I worked at a state psych hospital for the better part of twenty years. When we'd do an admit, it tended to be a forgone conclusion that the patient had abused both legal and illicit drugs, and that whatever they said about drugs or alcohol was patently fabricated. We were usually right, unfortunately. They'd need to take drugs not only to get well but to stay well for the remainder of their lives. As someone who has had to take meds q 8 hr. my whole life (since 13 months old) that's a huge adjustment! It means that you're always (or so it seems) explaining to someone, why you always have pills in your pocket or always seem to be popping one. "That was so I won't have a seizure." "Oh really?" Believe me, it's much worse for someone who has a mental illness and must take maintenance meds. Now suppose that person has severe knee pain or is in a car accident? Both MDs and nurses tend to underestimate their pain, so they really hurt and that can trigger a relapse of whatever illness they have.
There's also the kind of person who overreacts to pain. I'm not male-bashing deliberately, but many of these tend to be men or BPD young women.
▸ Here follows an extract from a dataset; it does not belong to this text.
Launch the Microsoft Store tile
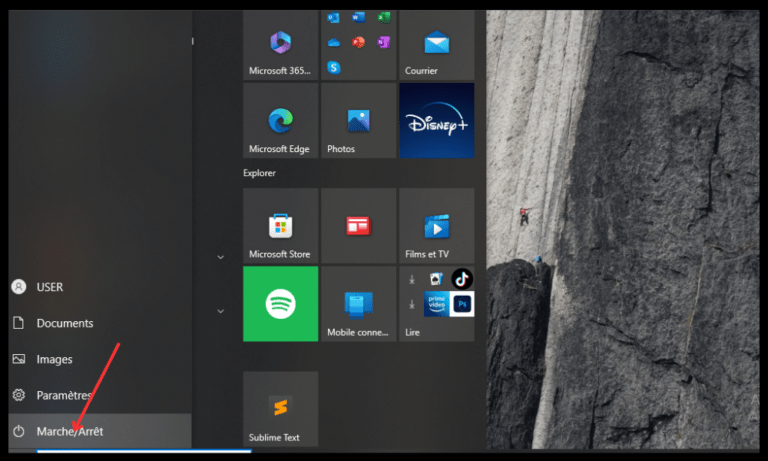This screenshot has height=461, width=768. (x=281, y=226)
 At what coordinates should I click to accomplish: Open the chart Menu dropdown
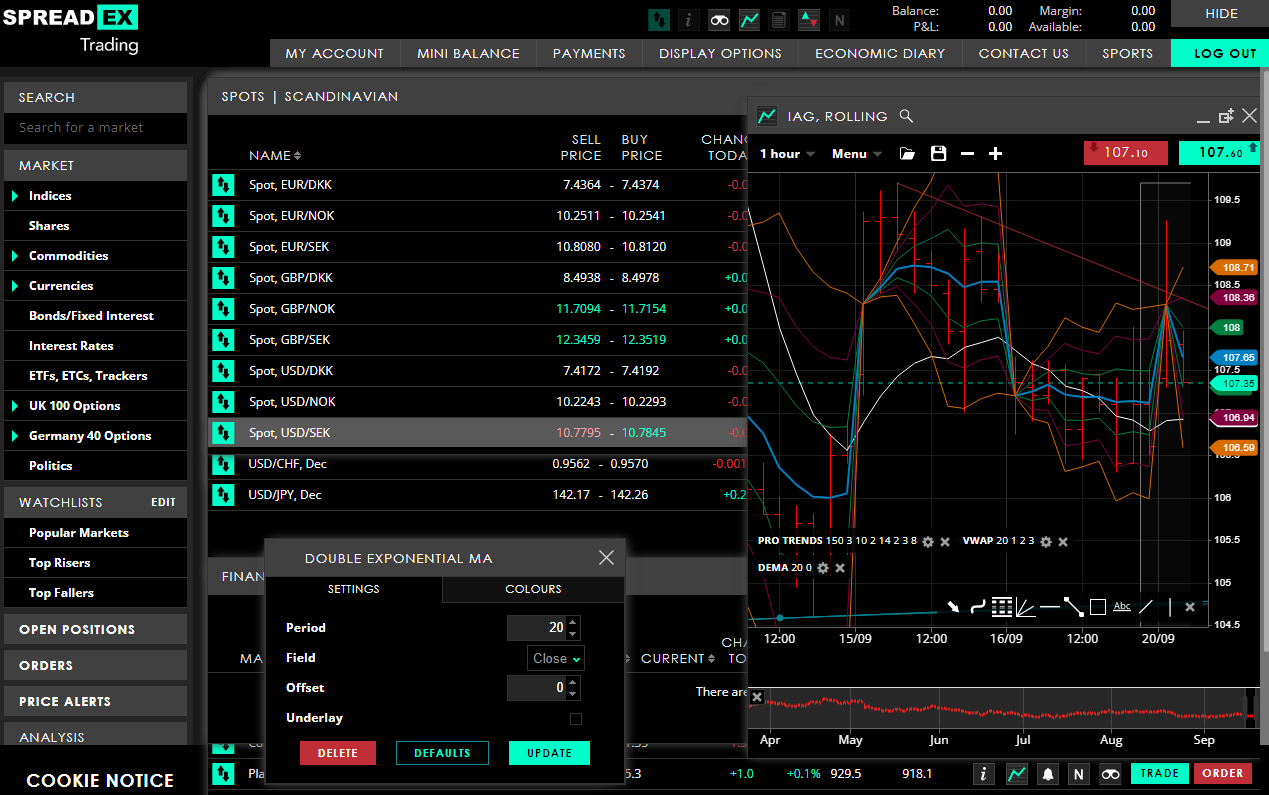tap(855, 153)
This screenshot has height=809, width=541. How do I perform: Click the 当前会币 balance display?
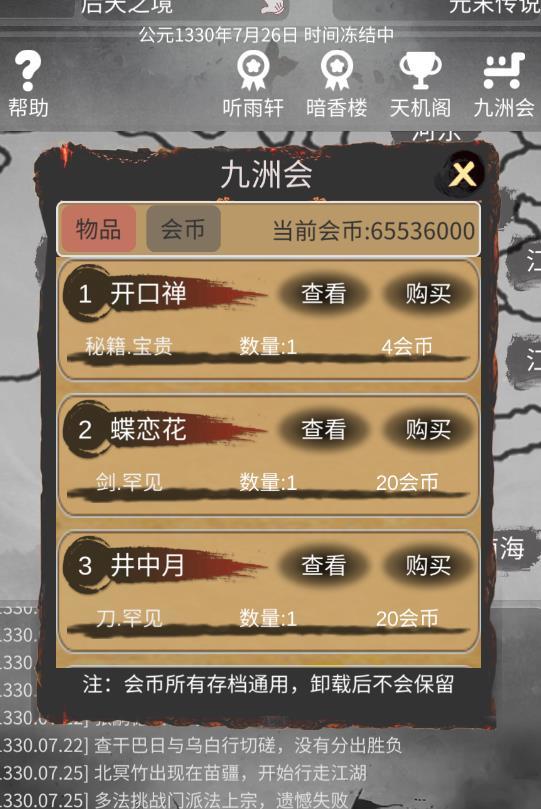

When my dad would yell, "OUCH!" we'd never know from his tone of voice, if he had a paper cut or whether his arm had fallen off. People like that don't do well at the ER! The crazy thing about my dad was that he was an MD! He ended up going to law school and that's how he made a living, but he kept his MD license up as well. People who overreact to every injury, tend not to get adequate pain meds because their reaction never ever changes. There was a patient at the state hospital who was in and out, then back in. She would hurt herself badly every chance she had. She could also <shudder> dislodge her eyeballs from their sockets! Occasionally, she'd require some heavy duty pain meds and the MDs would take the "She deserves the pain because it was self-inflicted."
attitude. That's like saying that I deserve seizures because I had a ruptured aneurysm as a baby. Same theory. This teenager was SICK! Just as though she'd had a fractured arm.
Then there are the actual drug seeking addicts out there! Guess what? Annoying and maddening as they are, they are sick too! Addiction is also an illness. Like many other illnesses, the patient has to be willing to enter a program and work it faithfully, just as I sometimes wish I could skip the diuretic that makes me pee (I take four different HTN meds) when I'm going out, I take it anyway. It's called commitment, and that takes time. I wish I had the magical answer to telling an addict from a habituated chronic pain sufferer from a hypochondriac but I don't.